Stored records
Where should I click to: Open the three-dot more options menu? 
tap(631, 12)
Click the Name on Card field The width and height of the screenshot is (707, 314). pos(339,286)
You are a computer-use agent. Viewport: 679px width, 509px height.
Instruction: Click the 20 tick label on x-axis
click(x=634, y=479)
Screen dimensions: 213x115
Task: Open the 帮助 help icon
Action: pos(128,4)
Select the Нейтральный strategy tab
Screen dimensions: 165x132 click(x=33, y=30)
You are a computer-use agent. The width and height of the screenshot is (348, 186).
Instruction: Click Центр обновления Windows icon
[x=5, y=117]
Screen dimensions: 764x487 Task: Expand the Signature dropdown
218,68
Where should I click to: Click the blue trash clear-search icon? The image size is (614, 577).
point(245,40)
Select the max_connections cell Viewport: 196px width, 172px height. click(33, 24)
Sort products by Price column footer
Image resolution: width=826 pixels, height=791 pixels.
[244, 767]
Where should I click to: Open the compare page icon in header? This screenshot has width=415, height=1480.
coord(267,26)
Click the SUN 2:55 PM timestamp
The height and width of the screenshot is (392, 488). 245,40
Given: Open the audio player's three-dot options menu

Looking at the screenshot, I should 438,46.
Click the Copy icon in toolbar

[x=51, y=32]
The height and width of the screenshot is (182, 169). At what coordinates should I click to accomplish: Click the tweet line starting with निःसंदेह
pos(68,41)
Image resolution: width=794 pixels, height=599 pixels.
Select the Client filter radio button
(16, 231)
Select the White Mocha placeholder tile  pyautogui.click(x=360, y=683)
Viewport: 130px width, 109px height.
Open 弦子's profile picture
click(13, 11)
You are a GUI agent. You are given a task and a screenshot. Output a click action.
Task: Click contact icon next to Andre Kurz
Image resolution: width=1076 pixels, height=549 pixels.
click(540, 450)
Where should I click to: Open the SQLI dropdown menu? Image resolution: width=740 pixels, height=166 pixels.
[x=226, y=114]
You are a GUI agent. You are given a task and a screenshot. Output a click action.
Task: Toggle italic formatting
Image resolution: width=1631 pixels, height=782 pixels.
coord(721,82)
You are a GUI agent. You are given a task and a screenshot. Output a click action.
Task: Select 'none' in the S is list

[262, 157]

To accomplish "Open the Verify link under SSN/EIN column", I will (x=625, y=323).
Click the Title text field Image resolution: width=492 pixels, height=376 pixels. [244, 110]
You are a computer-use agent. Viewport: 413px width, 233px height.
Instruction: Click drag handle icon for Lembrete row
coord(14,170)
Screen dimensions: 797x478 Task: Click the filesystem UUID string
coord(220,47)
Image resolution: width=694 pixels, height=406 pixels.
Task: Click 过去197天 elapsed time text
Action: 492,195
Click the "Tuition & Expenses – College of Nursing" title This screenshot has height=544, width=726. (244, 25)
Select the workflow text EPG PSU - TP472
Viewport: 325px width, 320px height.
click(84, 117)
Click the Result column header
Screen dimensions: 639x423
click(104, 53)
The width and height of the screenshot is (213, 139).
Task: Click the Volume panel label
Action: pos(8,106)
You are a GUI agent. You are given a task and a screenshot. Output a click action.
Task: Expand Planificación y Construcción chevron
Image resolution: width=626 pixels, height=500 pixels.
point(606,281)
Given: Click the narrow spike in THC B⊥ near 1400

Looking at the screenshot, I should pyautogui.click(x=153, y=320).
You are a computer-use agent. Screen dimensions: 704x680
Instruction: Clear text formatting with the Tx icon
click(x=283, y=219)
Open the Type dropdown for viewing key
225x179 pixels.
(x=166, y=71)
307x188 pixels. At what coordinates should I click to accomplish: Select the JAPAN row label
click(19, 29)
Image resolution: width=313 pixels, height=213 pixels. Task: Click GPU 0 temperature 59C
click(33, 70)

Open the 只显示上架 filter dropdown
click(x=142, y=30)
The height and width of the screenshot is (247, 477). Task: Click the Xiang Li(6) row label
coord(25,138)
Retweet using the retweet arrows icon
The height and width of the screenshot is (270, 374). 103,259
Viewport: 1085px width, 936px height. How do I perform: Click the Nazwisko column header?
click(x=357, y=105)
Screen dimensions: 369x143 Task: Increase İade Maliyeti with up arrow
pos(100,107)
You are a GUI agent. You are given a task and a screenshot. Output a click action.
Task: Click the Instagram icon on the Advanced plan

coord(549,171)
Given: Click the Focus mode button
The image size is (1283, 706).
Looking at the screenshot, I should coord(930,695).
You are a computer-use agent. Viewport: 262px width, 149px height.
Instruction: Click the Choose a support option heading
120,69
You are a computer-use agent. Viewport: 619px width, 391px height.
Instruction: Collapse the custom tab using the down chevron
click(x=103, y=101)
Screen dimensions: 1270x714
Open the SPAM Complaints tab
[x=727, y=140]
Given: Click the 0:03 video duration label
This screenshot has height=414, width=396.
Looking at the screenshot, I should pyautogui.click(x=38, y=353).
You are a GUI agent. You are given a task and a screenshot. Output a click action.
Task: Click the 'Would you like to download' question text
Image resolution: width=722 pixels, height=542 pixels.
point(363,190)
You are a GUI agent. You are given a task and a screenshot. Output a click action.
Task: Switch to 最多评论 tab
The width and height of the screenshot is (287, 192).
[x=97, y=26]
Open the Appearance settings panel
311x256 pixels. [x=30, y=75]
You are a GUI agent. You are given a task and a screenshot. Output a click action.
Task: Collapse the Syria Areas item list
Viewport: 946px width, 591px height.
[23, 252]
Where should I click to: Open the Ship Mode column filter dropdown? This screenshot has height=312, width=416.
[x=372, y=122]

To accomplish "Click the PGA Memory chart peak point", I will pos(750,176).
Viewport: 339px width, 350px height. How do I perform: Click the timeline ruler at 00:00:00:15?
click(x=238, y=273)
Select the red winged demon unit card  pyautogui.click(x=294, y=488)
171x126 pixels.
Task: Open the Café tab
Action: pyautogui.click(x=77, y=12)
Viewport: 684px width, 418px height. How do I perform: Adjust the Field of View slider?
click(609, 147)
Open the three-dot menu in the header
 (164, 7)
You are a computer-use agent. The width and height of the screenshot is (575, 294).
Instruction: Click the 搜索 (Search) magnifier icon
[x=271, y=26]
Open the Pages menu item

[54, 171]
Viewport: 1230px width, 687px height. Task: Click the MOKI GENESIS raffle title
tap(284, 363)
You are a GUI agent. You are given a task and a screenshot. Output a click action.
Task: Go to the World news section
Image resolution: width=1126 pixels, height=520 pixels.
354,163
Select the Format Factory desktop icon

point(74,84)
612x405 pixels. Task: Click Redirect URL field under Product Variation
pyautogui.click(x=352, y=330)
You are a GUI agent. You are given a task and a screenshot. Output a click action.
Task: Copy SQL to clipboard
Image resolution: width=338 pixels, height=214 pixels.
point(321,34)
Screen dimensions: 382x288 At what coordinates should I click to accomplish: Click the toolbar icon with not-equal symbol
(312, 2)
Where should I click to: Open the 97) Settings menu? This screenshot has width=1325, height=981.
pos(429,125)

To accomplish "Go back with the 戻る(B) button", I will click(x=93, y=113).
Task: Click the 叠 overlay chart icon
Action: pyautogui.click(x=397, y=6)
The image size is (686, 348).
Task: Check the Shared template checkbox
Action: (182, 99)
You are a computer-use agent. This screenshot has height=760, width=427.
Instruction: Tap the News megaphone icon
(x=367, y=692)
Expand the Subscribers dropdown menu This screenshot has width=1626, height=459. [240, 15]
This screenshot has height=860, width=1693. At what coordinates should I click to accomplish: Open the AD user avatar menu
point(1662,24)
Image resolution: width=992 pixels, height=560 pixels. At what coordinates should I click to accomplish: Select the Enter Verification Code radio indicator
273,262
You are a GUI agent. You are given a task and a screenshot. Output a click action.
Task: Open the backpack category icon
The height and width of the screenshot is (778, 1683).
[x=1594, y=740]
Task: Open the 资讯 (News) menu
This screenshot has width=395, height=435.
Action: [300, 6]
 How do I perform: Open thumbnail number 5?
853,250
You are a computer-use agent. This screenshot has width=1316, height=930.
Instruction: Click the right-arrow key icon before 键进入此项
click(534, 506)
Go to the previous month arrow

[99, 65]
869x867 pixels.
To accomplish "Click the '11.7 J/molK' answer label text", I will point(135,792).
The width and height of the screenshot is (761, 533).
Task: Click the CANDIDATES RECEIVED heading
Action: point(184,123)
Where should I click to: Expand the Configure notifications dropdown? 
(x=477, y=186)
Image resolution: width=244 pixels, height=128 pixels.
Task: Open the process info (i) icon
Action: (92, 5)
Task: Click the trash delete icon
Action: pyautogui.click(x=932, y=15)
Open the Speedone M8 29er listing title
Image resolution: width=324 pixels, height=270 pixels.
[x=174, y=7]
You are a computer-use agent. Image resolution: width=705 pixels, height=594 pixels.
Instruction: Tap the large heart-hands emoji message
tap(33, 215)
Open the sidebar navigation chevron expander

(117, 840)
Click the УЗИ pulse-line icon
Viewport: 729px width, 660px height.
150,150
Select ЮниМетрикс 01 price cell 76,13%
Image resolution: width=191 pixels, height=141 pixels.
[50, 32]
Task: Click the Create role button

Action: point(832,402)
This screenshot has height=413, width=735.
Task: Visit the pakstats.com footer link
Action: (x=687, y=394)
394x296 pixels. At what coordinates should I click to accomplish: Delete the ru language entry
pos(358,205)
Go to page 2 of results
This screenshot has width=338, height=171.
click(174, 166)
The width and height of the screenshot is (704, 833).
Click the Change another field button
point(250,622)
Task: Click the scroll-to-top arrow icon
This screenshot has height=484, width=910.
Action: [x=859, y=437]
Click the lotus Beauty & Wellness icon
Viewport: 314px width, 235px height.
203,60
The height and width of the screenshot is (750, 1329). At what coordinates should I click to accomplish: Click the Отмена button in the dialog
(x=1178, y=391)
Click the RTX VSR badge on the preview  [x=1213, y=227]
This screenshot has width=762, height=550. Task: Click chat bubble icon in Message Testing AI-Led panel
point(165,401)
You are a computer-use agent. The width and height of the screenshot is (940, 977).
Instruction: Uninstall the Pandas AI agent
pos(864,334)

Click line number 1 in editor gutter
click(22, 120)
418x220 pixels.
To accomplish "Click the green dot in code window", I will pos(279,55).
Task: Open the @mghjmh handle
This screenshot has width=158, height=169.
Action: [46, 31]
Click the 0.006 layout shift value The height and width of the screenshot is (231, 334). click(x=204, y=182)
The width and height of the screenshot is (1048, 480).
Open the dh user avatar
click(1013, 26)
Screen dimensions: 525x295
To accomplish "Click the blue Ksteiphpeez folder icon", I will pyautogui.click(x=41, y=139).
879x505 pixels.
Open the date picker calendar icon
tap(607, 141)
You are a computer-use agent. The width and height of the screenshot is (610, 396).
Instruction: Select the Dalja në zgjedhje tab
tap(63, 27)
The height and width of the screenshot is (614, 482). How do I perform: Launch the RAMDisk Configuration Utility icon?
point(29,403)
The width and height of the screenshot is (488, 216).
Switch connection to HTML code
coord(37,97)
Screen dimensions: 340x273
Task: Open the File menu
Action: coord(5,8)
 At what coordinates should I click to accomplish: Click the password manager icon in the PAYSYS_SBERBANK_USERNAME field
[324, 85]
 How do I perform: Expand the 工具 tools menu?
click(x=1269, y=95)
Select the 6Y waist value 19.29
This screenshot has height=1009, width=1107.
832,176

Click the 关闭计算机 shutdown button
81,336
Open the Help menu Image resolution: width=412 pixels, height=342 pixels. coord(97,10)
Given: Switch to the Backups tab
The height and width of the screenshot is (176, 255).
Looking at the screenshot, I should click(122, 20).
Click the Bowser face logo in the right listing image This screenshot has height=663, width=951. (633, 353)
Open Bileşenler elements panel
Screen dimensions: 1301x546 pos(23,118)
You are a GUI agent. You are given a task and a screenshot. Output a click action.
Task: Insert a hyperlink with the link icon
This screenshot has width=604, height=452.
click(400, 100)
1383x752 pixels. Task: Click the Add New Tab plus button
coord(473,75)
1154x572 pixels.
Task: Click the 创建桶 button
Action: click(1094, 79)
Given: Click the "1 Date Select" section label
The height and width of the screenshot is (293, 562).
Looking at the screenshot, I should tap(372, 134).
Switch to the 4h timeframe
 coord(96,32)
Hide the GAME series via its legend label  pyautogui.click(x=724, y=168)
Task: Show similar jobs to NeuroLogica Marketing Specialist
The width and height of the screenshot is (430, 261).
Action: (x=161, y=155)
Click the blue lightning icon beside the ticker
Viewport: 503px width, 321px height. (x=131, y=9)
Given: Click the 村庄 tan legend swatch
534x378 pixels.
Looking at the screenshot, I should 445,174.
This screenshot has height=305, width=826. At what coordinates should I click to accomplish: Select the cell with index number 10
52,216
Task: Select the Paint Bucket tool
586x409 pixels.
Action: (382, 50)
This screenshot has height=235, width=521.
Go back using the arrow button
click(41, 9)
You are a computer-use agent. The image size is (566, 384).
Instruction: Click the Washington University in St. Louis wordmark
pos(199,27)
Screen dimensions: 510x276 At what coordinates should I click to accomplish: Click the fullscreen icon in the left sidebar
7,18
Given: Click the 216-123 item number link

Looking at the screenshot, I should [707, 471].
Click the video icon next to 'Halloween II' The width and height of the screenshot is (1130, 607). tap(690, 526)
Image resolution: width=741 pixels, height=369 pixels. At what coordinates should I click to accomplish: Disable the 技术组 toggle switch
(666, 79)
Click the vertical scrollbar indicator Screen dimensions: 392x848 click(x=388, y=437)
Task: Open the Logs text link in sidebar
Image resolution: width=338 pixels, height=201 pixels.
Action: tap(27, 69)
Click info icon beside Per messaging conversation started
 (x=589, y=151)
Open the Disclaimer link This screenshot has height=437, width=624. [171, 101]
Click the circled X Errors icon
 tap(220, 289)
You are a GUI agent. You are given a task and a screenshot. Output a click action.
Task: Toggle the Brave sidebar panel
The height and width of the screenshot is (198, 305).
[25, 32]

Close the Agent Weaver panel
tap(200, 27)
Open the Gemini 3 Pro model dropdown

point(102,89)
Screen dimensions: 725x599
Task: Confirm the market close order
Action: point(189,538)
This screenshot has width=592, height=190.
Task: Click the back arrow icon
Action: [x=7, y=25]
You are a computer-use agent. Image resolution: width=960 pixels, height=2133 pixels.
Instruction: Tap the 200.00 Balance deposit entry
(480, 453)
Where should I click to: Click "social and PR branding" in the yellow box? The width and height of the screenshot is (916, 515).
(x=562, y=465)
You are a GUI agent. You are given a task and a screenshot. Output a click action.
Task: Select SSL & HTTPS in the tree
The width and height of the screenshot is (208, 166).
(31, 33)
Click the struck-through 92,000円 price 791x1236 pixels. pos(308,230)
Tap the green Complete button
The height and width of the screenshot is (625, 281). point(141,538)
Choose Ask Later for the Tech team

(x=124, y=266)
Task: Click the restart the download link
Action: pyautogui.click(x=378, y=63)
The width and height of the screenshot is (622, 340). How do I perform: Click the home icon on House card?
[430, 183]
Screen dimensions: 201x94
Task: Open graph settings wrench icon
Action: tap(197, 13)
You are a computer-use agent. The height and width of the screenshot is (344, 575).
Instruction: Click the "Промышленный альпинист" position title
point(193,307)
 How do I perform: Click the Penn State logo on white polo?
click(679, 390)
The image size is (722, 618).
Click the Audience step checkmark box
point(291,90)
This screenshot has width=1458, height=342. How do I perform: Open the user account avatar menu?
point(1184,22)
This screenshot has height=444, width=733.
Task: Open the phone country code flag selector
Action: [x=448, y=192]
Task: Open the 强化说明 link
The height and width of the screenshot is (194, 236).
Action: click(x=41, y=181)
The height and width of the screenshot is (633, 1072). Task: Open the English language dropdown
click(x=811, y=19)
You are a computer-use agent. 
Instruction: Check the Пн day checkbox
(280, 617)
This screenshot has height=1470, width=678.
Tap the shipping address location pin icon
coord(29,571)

* ASSIGNMENT *
Tally the lines of the records that contain the word "section", then give only the tally.

* SOLUTION FOR THIS PROBLEM *
2